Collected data

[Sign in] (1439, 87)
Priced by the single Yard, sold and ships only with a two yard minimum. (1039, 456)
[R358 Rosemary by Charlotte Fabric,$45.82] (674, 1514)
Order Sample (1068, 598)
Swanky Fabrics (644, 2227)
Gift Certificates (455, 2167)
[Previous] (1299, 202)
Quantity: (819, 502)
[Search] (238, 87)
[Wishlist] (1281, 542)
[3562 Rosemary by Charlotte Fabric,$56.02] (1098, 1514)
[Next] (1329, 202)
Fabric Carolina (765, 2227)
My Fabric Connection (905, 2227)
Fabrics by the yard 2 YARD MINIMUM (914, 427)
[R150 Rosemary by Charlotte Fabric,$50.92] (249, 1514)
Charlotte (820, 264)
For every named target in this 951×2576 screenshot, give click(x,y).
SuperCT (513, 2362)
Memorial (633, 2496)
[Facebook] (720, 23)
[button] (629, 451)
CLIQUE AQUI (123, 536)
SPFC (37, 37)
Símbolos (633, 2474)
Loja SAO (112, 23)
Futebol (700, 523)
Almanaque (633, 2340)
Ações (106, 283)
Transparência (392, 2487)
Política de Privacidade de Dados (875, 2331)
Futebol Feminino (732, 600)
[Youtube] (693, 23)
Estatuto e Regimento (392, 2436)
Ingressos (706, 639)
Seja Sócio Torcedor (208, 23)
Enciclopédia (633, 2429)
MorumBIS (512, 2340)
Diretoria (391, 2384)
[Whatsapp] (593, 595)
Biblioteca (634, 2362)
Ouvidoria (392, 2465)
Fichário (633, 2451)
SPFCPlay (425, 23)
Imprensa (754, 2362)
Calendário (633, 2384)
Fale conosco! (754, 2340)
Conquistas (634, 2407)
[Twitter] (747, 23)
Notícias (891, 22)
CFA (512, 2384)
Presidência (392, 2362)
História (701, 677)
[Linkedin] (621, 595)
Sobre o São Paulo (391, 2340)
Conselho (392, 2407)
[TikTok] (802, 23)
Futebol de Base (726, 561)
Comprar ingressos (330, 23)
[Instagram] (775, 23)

■ **PROBLEM STATEMENT**
The records above need to be duplicated. Keep every word unchanged.

■ **RESULT FOR THIS EXERCISE**
[Sign in] (1439, 87)
Priced by the single Yard, sold and ships only with a two yard minimum. (1039, 456)
[R358 Rosemary by Charlotte Fabric,$45.82] (674, 1514)
Order Sample (1068, 598)
Swanky Fabrics (644, 2227)
Gift Certificates (455, 2167)
[Previous] (1299, 202)
Quantity: (819, 502)
[Search] (238, 87)
[Wishlist] (1281, 542)
[3562 Rosemary by Charlotte Fabric,$56.02] (1098, 1514)
[Next] (1329, 202)
Fabric Carolina (765, 2227)
My Fabric Connection (905, 2227)
Fabrics by the yard 2 YARD MINIMUM (914, 427)
[R150 Rosemary by Charlotte Fabric,$50.92] (249, 1514)
Charlotte (820, 264)
For every named target in this 951×2576 screenshot, give click(x,y).
SuperCT (513, 2362)
Memorial (633, 2496)
[Facebook] (720, 23)
[button] (629, 451)
CLIQUE AQUI (123, 536)
SPFC (37, 37)
Símbolos (633, 2474)
Loja SAO (112, 23)
Futebol (700, 523)
Almanaque (633, 2340)
Ações (106, 283)
Transparência (392, 2487)
Política de Privacidade de Dados (875, 2331)
Futebol Feminino (732, 600)
[Youtube] (693, 23)
Estatuto e Regimento (392, 2436)
Ingressos (706, 639)
Seja Sócio Torcedor (208, 23)
Enciclopédia (633, 2429)
MorumBIS (512, 2340)
Diretoria (391, 2384)
[Whatsapp] (593, 595)
Biblioteca (634, 2362)
Ouvidoria (392, 2465)
Fichário (633, 2451)
SPFCPlay (425, 23)
Imprensa (754, 2362)
Calendário (633, 2384)
Fale conosco! (754, 2340)
Conquistas (634, 2407)
[Twitter] (747, 23)
Notícias (891, 22)
CFA (512, 2384)
Presidência (392, 2362)
História (701, 677)
[Linkedin] (621, 595)
Sobre o São Paulo (391, 2340)
Conselho (392, 2407)
[TikTok] (802, 23)
Futebol de Base (726, 561)
Comprar ingressos (330, 23)
[Instagram] (775, 23)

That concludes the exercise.